The records:
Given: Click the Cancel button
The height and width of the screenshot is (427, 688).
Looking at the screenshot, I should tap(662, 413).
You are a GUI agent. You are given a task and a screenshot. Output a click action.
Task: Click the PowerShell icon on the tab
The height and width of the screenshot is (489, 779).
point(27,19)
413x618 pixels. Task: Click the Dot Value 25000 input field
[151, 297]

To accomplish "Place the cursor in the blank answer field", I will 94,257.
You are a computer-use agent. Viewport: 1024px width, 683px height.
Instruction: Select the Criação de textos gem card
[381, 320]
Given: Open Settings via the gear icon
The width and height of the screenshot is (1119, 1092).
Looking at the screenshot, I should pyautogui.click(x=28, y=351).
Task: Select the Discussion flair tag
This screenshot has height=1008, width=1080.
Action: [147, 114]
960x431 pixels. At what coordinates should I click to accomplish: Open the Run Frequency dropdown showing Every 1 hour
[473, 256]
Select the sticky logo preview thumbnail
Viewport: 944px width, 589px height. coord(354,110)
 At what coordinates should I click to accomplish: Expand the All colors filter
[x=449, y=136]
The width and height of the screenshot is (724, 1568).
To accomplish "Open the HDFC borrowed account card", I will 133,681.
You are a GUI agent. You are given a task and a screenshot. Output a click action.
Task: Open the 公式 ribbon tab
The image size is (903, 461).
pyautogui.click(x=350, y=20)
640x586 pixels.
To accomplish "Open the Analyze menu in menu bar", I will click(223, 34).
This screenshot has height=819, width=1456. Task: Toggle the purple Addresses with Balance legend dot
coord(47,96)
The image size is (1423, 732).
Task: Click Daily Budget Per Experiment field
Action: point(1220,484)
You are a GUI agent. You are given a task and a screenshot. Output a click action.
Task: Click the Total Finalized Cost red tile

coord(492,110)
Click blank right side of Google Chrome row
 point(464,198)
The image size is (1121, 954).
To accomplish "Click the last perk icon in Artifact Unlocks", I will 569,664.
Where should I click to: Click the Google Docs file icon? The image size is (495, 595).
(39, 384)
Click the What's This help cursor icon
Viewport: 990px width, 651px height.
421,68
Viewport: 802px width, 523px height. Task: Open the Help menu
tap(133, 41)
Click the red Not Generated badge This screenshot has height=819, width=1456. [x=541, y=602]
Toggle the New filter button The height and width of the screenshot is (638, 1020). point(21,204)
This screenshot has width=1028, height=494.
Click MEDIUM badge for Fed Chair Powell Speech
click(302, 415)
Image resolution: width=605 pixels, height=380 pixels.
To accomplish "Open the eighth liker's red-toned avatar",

Goal of the exercise:
Every line above is to be transcribed exactly, with nothing dropped.

Response box:
Given: Click the Cancel button
The height and width of the screenshot is (427, 688).
Looking at the screenshot, I should tap(662, 413).
You are a GUI agent. You are given a task and a screenshot. Output a click action.
Task: Click the PowerShell icon on the tab
The height and width of the screenshot is (489, 779).
point(27,19)
413x618 pixels. Task: Click the Dot Value 25000 input field
[151, 297]

To accomplish "Place the cursor in the blank answer field", I will 94,257.
You are a computer-use agent. Viewport: 1024px width, 683px height.
Instruction: Select the Criação de textos gem card
[381, 320]
Given: Open Settings via the gear icon
The width and height of the screenshot is (1119, 1092).
Looking at the screenshot, I should pyautogui.click(x=28, y=351).
Task: Select the Discussion flair tag
This screenshot has height=1008, width=1080.
Action: [147, 114]
960x431 pixels. At what coordinates should I click to accomplish: Open the Run Frequency dropdown showing Every 1 hour
[473, 256]
Select the sticky logo preview thumbnail
Viewport: 944px width, 589px height. coord(354,110)
 At what coordinates should I click to accomplish: Expand the All colors filter
[x=449, y=136]
The width and height of the screenshot is (724, 1568).
To accomplish "Open the HDFC borrowed account card", I will 133,681.
You are a GUI agent. You are given a task and a screenshot. Output a click action.
Task: Open the 公式 ribbon tab
The image size is (903, 461).
pyautogui.click(x=350, y=20)
640x586 pixels.
To accomplish "Open the Analyze menu in menu bar", I will click(223, 34).
This screenshot has height=819, width=1456. Task: Toggle the purple Addresses with Balance legend dot
coord(47,96)
The image size is (1423, 732).
Task: Click Daily Budget Per Experiment field
Action: point(1220,484)
You are a GUI agent. You are given a task and a screenshot. Output a click action.
Task: Click the Total Finalized Cost red tile

coord(492,110)
Click blank right side of Google Chrome row
 point(464,198)
The image size is (1121, 954).
To accomplish "Click the last perk icon in Artifact Unlocks", I will 569,664.
Where should I click to: Click the Google Docs file icon? The image size is (495, 595).
(39, 384)
Click the What's This help cursor icon
Viewport: 990px width, 651px height.
421,68
Viewport: 802px width, 523px height. Task: Open the Help menu
tap(133, 41)
Click the red Not Generated badge This screenshot has height=819, width=1456. [x=541, y=602]
Toggle the New filter button The height and width of the screenshot is (638, 1020). point(21,204)
This screenshot has width=1028, height=494.
Click MEDIUM badge for Fed Chair Powell Speech
click(302, 415)
Image resolution: width=605 pixels, height=380 pixels.
To accomplish "Open the eighth liker's red-toned avatar",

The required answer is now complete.